When is it the right time?
This is a question that I have asked myself more often than maybe any other question during my adult life.
“Now?”
“Should I do it now?”
“Do I wait?”
“If so, what am I waiting for?”
This last time, I was planning on waiting. I was actually going to wait until the Fall. Like maybe October/November or 2021.
Then the fabulous reviews started coming in! I was sooo excited from all the happy feedback that I was receiving and the comments that were being posted online.
“Maybe, I should ‘ride this wave’ of positivity and do it now?!”
I thought about it for about two days. It felt like I was thinking about it non-stop.
“Okay, let’s do it this month!”, I had decided.
I prepped my pages, I created visual imagery, … I LAUNCHED my second Crowdfunder….

… and it was quiet, very quiet.
“What did I do wrong?”
“The reviews have been so great! I don’t understand. Why is no-one backing me?”
These thoughts have run through my head now for days.
I have placed my paid advertisements on facebook, Instagram, etc.
Then all of a sudden, my thoughts clear.
“I did not build momentum! I did not offer FREE shipping! (even though it placed me in the negative financially last time).”
So, now I am thinking…… “What can I do to make this a success?”
I have taken a few private wholesale orders now that will cover the next print orders costs, but the campaigns may end up showing as a fail.
“Fail?!, but in reality, I am not failing. I have a total order of 25+ tutorial book and 20+ art journal books on order as I type this.” (for this second print run)
As an FYI, I actually added the KICKSTARTER campaign , as that platform lets people search for what they may want to back, where as CROWDFUND does not. On CROWDFUND people only see your campaign if they have followed your link to there.

I naively thought that KICKSTARTER would be easier…lol. The things we learn by doing, right?

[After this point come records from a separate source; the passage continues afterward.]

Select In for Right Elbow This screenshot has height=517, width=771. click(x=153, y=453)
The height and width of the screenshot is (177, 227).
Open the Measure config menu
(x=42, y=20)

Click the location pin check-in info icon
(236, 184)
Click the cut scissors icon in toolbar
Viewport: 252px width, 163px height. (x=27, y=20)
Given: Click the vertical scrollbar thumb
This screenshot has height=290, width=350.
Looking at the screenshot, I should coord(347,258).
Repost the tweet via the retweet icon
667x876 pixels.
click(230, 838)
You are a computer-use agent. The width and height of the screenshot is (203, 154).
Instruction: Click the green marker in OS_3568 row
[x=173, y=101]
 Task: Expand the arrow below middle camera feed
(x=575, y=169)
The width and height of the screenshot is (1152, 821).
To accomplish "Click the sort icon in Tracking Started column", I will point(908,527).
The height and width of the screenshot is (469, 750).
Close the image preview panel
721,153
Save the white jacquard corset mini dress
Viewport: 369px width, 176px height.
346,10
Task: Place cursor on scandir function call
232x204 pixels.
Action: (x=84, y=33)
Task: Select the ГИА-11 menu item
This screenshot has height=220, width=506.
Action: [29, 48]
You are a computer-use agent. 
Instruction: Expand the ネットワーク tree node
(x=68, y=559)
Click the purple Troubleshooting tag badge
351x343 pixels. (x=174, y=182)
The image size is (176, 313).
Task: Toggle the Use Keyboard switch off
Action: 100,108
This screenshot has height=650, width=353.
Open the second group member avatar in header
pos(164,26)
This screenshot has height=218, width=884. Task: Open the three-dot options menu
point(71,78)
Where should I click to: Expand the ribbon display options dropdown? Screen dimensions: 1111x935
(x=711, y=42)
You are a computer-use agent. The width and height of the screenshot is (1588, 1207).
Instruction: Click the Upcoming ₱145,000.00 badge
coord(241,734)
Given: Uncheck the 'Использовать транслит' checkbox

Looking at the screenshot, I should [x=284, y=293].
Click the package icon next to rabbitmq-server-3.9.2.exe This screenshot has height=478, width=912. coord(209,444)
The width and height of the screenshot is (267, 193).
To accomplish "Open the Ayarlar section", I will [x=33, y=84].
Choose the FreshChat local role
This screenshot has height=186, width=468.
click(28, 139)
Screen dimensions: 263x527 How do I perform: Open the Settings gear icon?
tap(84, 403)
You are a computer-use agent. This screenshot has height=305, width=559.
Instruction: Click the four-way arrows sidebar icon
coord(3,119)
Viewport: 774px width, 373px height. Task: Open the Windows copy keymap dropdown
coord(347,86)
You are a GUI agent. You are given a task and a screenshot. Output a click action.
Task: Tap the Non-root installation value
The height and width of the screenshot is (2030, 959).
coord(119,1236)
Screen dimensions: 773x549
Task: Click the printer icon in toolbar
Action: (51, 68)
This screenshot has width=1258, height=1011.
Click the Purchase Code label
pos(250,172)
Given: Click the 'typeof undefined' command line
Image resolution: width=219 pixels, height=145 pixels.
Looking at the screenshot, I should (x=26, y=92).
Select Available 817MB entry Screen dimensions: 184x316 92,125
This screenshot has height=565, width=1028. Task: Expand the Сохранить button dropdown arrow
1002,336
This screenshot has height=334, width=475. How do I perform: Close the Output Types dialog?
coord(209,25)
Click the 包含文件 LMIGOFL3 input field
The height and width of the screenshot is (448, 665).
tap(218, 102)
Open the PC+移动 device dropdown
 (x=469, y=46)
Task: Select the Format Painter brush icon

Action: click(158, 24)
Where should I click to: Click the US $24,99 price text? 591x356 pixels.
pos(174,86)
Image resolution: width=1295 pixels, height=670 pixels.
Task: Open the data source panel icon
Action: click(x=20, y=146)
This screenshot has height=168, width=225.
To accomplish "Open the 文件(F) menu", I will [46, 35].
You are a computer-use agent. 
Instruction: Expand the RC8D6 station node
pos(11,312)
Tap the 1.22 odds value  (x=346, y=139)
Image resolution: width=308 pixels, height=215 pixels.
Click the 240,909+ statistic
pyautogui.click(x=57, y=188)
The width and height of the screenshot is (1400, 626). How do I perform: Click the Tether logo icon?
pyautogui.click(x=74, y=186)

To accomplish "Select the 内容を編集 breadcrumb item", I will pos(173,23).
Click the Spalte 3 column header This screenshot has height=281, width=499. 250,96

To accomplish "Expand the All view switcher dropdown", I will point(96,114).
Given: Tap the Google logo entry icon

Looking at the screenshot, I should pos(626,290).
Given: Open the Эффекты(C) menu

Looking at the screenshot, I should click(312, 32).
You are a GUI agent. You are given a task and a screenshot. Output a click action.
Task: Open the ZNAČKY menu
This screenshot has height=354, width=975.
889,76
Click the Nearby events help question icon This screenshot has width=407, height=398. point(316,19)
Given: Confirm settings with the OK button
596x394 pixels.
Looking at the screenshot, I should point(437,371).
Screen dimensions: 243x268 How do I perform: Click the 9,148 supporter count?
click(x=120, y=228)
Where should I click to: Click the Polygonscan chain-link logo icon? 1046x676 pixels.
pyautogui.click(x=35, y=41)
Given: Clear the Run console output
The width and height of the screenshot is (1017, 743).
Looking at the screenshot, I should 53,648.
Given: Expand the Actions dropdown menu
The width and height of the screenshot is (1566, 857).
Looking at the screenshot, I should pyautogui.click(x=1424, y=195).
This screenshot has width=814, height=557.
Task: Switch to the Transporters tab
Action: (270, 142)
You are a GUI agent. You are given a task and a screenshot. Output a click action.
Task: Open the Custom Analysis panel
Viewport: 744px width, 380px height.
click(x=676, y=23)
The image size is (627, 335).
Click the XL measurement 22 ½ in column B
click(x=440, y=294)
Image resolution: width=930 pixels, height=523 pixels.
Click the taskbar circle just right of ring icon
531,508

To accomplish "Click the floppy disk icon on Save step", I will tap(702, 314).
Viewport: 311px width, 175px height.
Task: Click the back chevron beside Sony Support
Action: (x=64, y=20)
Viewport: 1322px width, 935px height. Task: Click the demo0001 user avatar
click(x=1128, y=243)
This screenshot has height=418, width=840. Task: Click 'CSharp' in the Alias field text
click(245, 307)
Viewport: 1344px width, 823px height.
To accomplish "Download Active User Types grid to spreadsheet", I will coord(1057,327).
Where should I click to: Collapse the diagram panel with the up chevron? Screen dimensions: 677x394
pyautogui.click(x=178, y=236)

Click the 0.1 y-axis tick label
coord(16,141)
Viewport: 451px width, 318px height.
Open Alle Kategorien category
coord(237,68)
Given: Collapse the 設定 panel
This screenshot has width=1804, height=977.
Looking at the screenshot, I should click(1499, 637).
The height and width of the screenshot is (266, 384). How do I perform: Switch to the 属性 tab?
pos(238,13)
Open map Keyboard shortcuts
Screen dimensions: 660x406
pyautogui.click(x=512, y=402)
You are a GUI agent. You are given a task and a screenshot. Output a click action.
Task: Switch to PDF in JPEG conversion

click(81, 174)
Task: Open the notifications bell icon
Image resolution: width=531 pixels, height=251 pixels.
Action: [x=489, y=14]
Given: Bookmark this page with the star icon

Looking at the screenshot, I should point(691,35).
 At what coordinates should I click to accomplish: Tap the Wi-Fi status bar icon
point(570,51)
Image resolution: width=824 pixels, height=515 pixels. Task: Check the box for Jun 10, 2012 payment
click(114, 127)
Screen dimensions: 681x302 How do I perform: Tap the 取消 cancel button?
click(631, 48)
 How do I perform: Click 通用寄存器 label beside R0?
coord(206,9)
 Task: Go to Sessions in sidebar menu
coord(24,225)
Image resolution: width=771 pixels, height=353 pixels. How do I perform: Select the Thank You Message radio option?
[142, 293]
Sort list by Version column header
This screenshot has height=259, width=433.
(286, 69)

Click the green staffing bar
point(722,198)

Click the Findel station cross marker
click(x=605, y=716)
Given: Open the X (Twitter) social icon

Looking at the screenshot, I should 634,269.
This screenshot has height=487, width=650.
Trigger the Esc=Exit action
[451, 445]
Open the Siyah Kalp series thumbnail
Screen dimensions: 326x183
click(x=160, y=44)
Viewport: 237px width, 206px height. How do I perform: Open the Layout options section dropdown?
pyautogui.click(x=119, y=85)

I have been sent private messages from people letting me know that they plan on ordering, but are just waiting for their next pay check. “I hear you, I completely understand & I thank you from the bottom of my heart.”
This ‘new normal’ (for lack of a better phrase) is a HUGE learning curve.
Because of not being able to be contracted out for my ‘regular’ teaching jobs and then having to leave my retail job in Spring of 2020 due to my choice of being able to have my MOM in our small family bubble or having her not be able to see ANY family for well over a year…. I have not had any Government funding (CERB) in almost a year.
This is not me complaining or saying that I want any of you to financially support me. This is me stating that I am working by butt off trying to find my new rhythm while also being able to pay the bills. I am trying to find my BALANCE and, truth be told, it is a struggle.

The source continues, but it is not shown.